-------- Exercise inputs
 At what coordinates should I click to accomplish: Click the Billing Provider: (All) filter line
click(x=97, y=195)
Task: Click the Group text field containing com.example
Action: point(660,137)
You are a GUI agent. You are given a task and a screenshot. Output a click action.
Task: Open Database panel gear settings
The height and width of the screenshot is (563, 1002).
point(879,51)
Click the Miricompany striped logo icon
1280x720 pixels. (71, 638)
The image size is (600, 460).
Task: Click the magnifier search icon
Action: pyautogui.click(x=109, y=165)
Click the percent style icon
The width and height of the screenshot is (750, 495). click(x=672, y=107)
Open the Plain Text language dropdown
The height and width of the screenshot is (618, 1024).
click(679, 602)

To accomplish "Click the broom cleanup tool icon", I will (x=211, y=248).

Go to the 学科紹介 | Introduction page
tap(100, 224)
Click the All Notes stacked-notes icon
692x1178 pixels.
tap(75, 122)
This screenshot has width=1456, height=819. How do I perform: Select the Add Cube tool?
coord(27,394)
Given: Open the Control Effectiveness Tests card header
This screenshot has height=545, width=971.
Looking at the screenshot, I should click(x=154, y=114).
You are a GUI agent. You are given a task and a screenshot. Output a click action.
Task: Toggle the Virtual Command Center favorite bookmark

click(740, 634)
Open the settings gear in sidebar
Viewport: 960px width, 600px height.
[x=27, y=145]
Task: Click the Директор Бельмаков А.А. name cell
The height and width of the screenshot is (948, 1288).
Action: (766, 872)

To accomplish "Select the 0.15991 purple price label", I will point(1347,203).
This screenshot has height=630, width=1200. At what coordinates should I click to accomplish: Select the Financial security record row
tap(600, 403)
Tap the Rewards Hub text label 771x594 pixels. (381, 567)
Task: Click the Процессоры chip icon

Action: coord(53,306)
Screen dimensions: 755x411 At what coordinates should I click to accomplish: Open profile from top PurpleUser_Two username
----------------
[What to do]: Reproduce the rows above, substituting "interface agent" for every occurrence of "GUI agent" and keeping all other text identical.

[Full response]:
 At what coordinates should I click to accomplish: Click the Billing Provider: (All) filter line
click(x=97, y=195)
Task: Click the Group text field containing com.example
Action: point(660,137)
You are a interface agent. You are given a task and a screenshot. Output a click action.
Task: Open Database panel gear settings
The height and width of the screenshot is (563, 1002).
point(879,51)
Click the Miricompany striped logo icon
1280x720 pixels. (71, 638)
The image size is (600, 460).
Task: Click the magnifier search icon
Action: pyautogui.click(x=109, y=165)
Click the percent style icon
The width and height of the screenshot is (750, 495). click(x=672, y=107)
Open the Plain Text language dropdown
The height and width of the screenshot is (618, 1024).
click(679, 602)

To accomplish "Click the broom cleanup tool icon", I will (x=211, y=248).

Go to the 学科紹介 | Introduction page
tap(100, 224)
Click the All Notes stacked-notes icon
692x1178 pixels.
tap(75, 122)
This screenshot has width=1456, height=819. How do I perform: Select the Add Cube tool?
coord(27,394)
Given: Open the Control Effectiveness Tests card header
This screenshot has height=545, width=971.
Looking at the screenshot, I should click(x=154, y=114).
You are a interface agent. You are given a task and a screenshot. Output a click action.
Task: Toggle the Virtual Command Center favorite bookmark

click(740, 634)
Open the settings gear in sidebar
Viewport: 960px width, 600px height.
[x=27, y=145]
Task: Click the Директор Бельмаков А.А. name cell
The height and width of the screenshot is (948, 1288).
Action: (766, 872)

To accomplish "Select the 0.15991 purple price label", I will point(1347,203).
This screenshot has height=630, width=1200. At what coordinates should I click to accomplish: Select the Financial security record row
tap(600, 403)
Tap the Rewards Hub text label 771x594 pixels. (381, 567)
Task: Click the Процессоры chip icon

Action: coord(53,306)
Screen dimensions: 755x411 At what coordinates should I click to accomplish: Open profile from top PurpleUser_Two username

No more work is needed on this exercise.